Faster production is not the only by-product of multicore technology. James McCombe of Caustic Graphics/ Imagination Technologies says the ability to move production work from “towers to laptops” is having an immense impact on film and game production. Caustic is a ray-tracing specialist, and McCombe notes the very best effects in ray tracing are the product of “power and size.” For those willing to move ray tracing to the cloud, the power is now available from an iPad. But in the secretive world of high-stakes film and game production, many users are not ready or willing to send projects to the cloud. For these users, the challenge remains of scaling down high-end ray-tracing technology to the laptop; McCombe says it is a work in progress and notes that next-generation smartphones will come with 100+ cores—albeit simple ones.
The JPR panelists were split on the desirability of cloud computing. Phillip Miller of Nvidia notes that powerful graphics processing is now available on “any device, anywhere” and says “latency is the last enemy to be conquered.” David Forrester, managing director of rendering software vendor Lightworks, sees the same issues as McCombe. “Our customers are not requesting cloud services,” says Forrester. “Until intellectual property issues are addressed they won’t use it.” Many Lightworks customers are extremely protective of their data and only use internal render farms. “We are skeptical,” he says.

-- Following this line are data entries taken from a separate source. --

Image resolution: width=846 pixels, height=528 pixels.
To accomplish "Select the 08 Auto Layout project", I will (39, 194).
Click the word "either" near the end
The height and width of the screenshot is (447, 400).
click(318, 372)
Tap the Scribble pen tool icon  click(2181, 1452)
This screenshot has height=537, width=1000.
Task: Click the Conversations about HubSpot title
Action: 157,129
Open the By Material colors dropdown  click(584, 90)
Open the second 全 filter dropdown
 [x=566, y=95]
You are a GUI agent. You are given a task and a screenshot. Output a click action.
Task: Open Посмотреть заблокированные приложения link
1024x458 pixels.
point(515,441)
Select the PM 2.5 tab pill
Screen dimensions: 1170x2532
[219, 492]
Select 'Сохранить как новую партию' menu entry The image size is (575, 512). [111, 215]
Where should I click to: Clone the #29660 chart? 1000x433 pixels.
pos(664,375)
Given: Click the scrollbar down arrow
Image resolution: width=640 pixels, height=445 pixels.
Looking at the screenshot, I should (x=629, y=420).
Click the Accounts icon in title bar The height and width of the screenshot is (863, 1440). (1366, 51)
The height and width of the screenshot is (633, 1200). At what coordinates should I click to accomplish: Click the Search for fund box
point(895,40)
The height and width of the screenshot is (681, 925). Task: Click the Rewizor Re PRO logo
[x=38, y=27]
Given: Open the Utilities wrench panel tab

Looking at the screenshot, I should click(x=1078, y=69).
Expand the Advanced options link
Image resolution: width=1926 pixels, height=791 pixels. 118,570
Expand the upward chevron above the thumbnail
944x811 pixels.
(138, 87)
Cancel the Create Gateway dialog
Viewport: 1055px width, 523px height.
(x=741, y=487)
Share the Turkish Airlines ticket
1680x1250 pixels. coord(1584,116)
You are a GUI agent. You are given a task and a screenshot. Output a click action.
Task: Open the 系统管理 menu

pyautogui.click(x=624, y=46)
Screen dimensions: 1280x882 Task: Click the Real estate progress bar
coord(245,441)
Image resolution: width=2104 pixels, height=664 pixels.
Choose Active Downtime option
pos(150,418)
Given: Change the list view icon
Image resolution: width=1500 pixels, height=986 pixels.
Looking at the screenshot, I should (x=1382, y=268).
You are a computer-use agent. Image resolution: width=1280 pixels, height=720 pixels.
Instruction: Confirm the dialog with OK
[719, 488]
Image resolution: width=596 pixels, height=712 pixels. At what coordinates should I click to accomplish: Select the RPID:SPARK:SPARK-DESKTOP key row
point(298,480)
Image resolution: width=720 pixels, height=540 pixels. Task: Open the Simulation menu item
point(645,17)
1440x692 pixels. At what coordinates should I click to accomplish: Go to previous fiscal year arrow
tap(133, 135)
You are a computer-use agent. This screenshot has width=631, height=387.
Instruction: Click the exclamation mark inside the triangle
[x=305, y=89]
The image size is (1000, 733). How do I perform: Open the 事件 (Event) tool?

Engineering has different issues
The compute-intensive tasks required to create CG for film and gaming are highly iterative in nature and easily parallelized for processing on multiple CPU and GPU cores. But CAD graphics rely on intensive, proprietary algorithms and complex interrelationships that operate in serial fashion and are not easy to distribute in parallel to a cluster of processing cores. Current hardware designs are not helping the problem, notes Nvidia’s Miller: “The pipe between CPU and GPU has not increased in size; there are too many ‘touches’ between the two.” Miller says Nvidia recently consulted with one CAD vendor and helped it decrease large assembly display regeneration by 15% “just by cleaning up the graphics pipeline.”
Caustic’s McCombe also sees the serial nature of CAD algorithms as a big part of the problem. “New algorithms are needed; there are [too many] serial dependencies. The research has not been done to evolve this. This isn’t about adding even more cores, but optimizing code to use what is available now.”
Powers of NewTek has a different perspective. Optimization is coming to CAD software, he says, and users will see “crazy performance increases” coming soon to many CAD products as vendors release new versions optimized for multicore technology.
Clearly split
The comments on cloud computing and the strong algorithmic distinctions between rendering images and calculating geometry show there is still much work to be done to make professional computer graphics work possible anytime, anywhere, on any platform. We are in an unusual place in the computer revolution: we trust banks with holding our money in a digital vault we can access from a browser, but many will not let a cloud services vendor touch their cartoon images or product designs.